Página ▸
Com um mestrado em intervenção comunitária e, sobretudo, 25 anos de experiência nesta área da “cidadania, longevidade e estatuto que estas pessoas ocupam na sociedade”, a responsável do projecto está consciente da necessidade de não ter pressa a aplicar conhecimentos, mas não perder tempo na sua procura. “Este tema sempre me causou bastante inquietação”, admite.

“As respostas que hoje temos do ponto de vista social são as mesmas que foram ponderadas há mais de 25 anos. As pessoas que hoje chegam a essa faixa etária já querem outro tipo de resposta”, explica Maria de Luz Cabral, para quem esta ideia, inserida na iniciativa “Lisboa, cidade de todas as idades”, vem “promover uma dignificação das pessoas e uma valorização desta faixa etária”.

Tal como uma sociedade, que fica mais pobre quanto menos interacção intensificar entre diferentes taxas etárias, também as áreas do saber se devem entrelaçar para apresentar a abordagem mais rica e completa a um desafio que é de todos. “Abrimos a porta a esta abrangência para não restringir. Podemos estar a falar das questões da saúde, das questões sociais, das questões da robótica, do digital, da psicologia, da educação.”

Este prémio, “pioneiro, na vanguarda da procura das condições, das metodologias e dos serviços inovadores e originais para a promoção da autonomia, da autodeterminação e da participação das pessoas”, tratará, portanto, de “privilegiar projectos de natureza interdisciplinar, multidisciplinar e transdisciplinar”.

Por fazer ▸
1) Nas entradas, reproduza palavra por palavra as linhas, começando na que contém "This screenshot has" e parando depois da que contém "Action: tap(271, 297)". Deixe as imagens de fora.
2) Dê seguimento ao texto sobre o prémio a partir do ponto em que termina.
As entradas que se seguem não têm qualquer relação com o texto sobre o prémio.

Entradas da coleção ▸
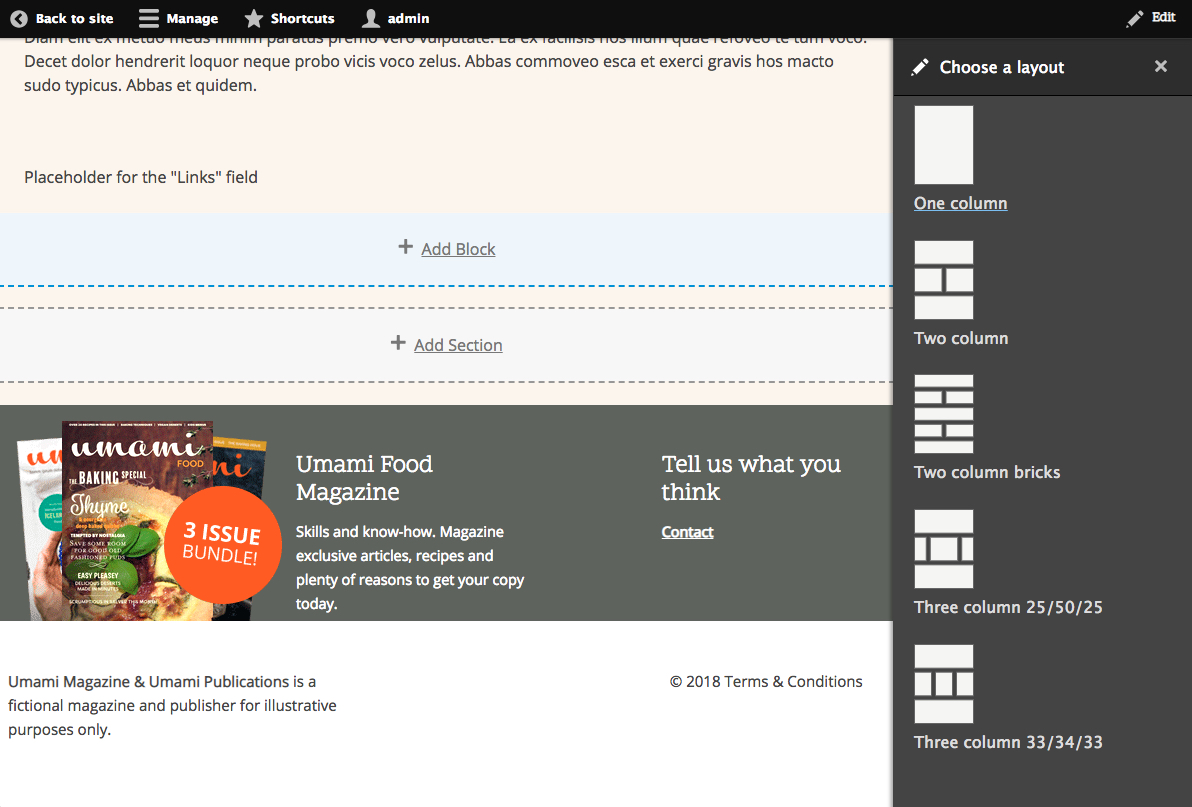The height and width of the screenshot is (807, 1192).
Task: Click the Add Block link
Action: (458, 248)
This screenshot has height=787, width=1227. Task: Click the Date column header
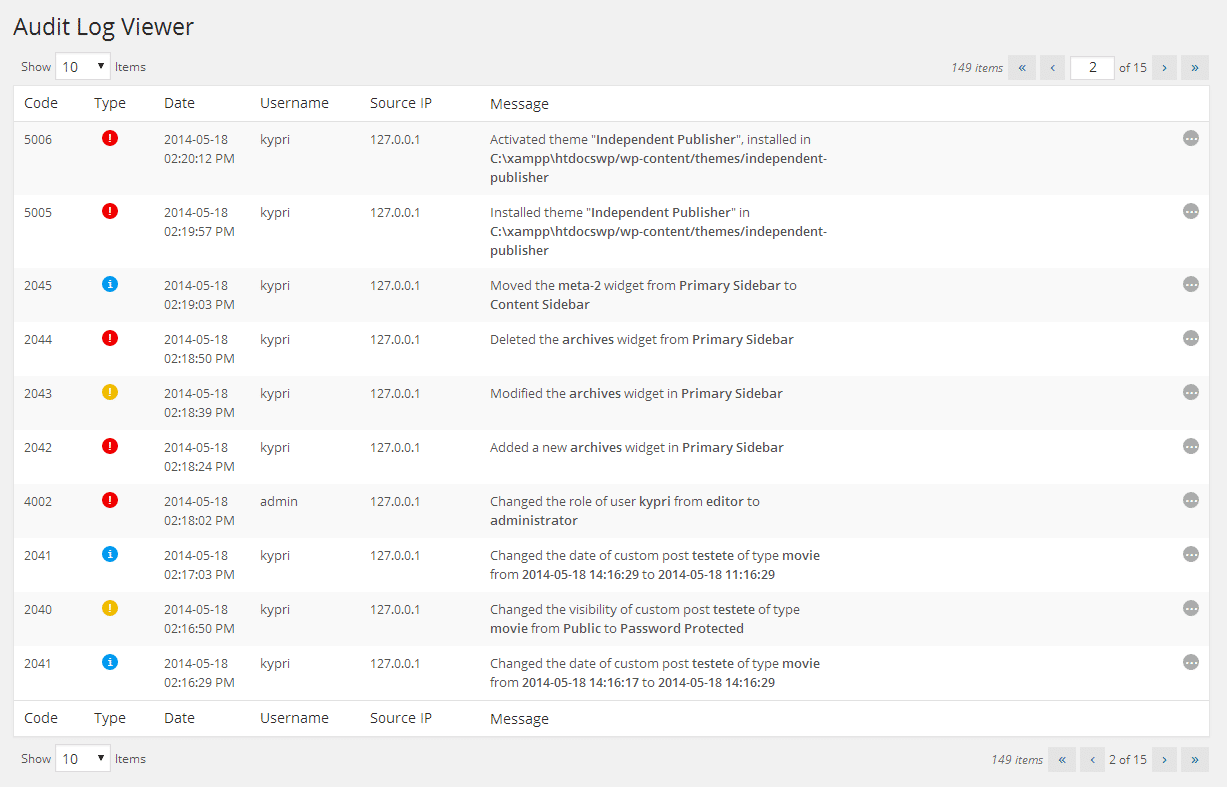click(179, 103)

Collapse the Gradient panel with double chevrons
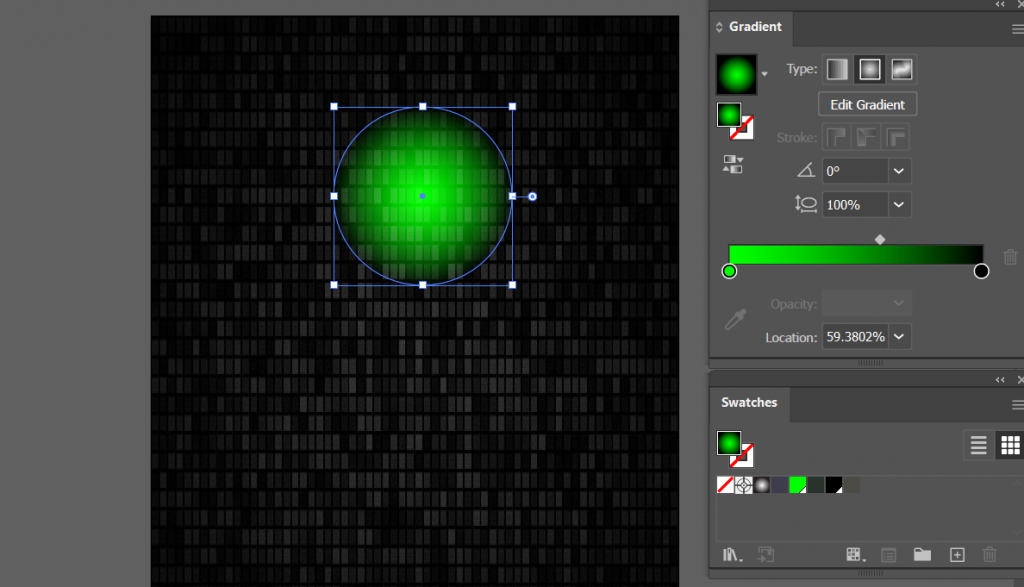coord(998,5)
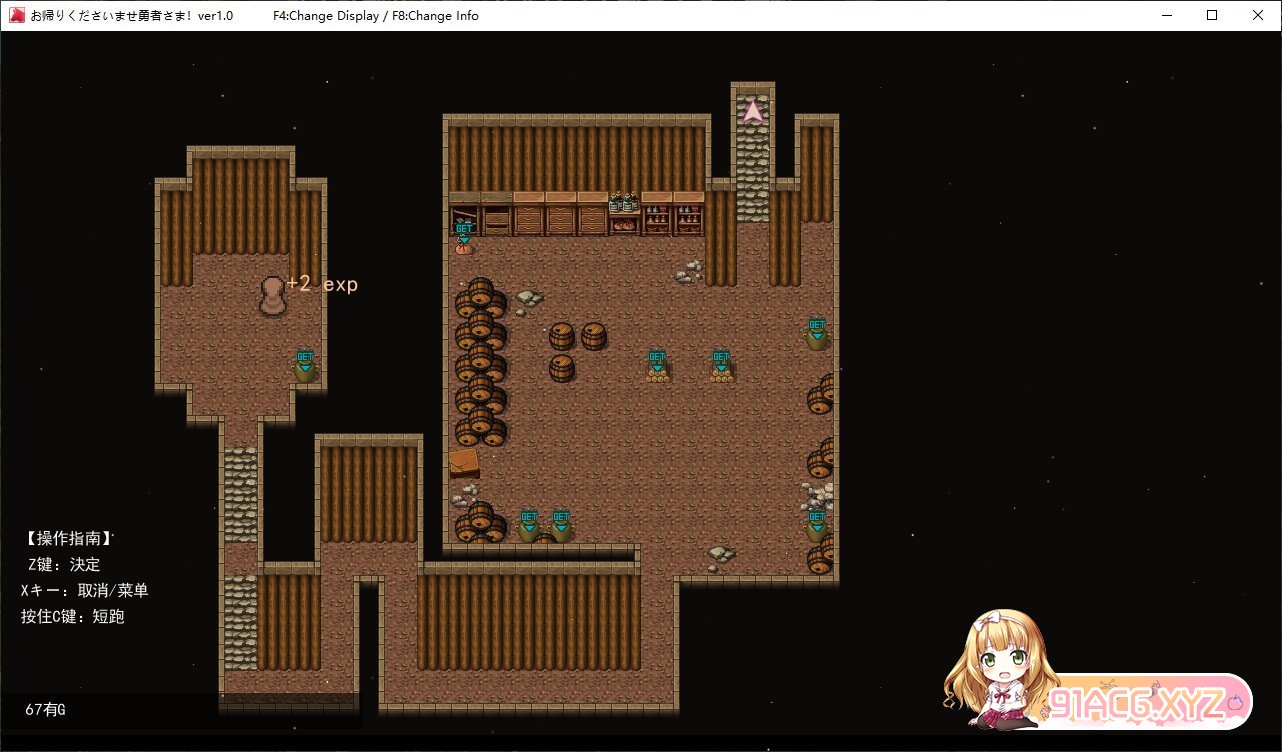Screen dimensions: 1282x752
Task: Click the player character next to +2 exp
Action: tap(271, 297)
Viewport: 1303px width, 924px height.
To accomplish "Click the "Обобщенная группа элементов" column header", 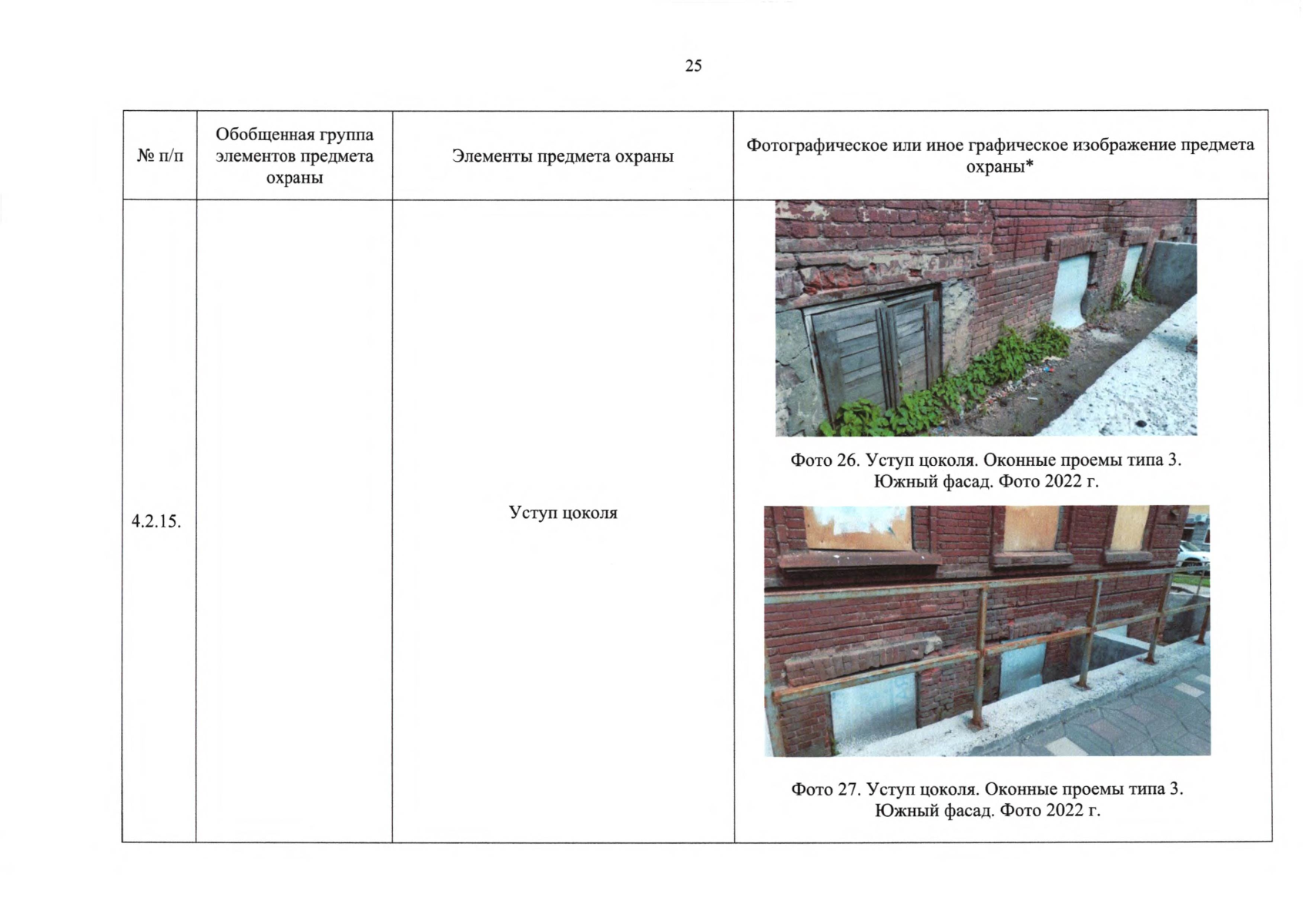I will click(x=294, y=156).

Respostas por tarefa ▸
1)
This screenshot has height=787, width=1227. Task: Click the Date column header
click(179, 103)

Collapse the Gradient panel with double chevrons
coord(998,5)
Screen dimensions: 1282x752
Task: Click the player character next to +2 exp
Action: tap(271, 297)

2)
A realizar-se de dois em dois anos, os Prémios Santa Casa Longevidade vão abranger três eixos estratégicos - vida activa, vida autónoma e vida apoiada - atribuindo ao melhor projecto de investigação científica em cada uma destas áreas o valor de 100 mil euros, o que perfaz um valor global de 300 mil euros.

“A longevidade é um tema com um enorme potencial. O facto de haver uma aposta na amplitude destes saberes beneficia a sociedade e a Santa Casa. Se tivermos a sorte de viver muito tempo, queremos ser tratados de forma digna, para que possamos viver as circunstâncias dos nossos tempos”, fundamenta Maria da Luz Cabral.

Multifactorial e “complexo”, o processo que envolve o aumento da longevidade nem sempre encontra respostas satisfatórias dentro dos limites de cada uma das áreas do saber. A Santa Casa quer transformar a forma de pensar esta nova “ordem social”. “Nós somos comunidade”, refere Maria da Luz Cabral, empenhada em desenvolver este projecto de uma forma “absolutamente transdisciplinar, integrada e articulada”.

E porque há muitas vidas para viver numa só existência, a coordenadora lembra a importância de construir projectos “de pessoas para pessoas e com pessoas” para uma “uma sociedade mais humana, e, com certeza, melhor”. As candidaturas estão abertas até 18 de Dezembro. Depois, seguir-se-á para uma “primeira fase de elegibilidade das candidaturas”, e conta-se que em Julho de 2020 sejam atribuídas estas recompensas para os cientistas dos novos tempos que os pensam sem deixar os mais velhos de fora.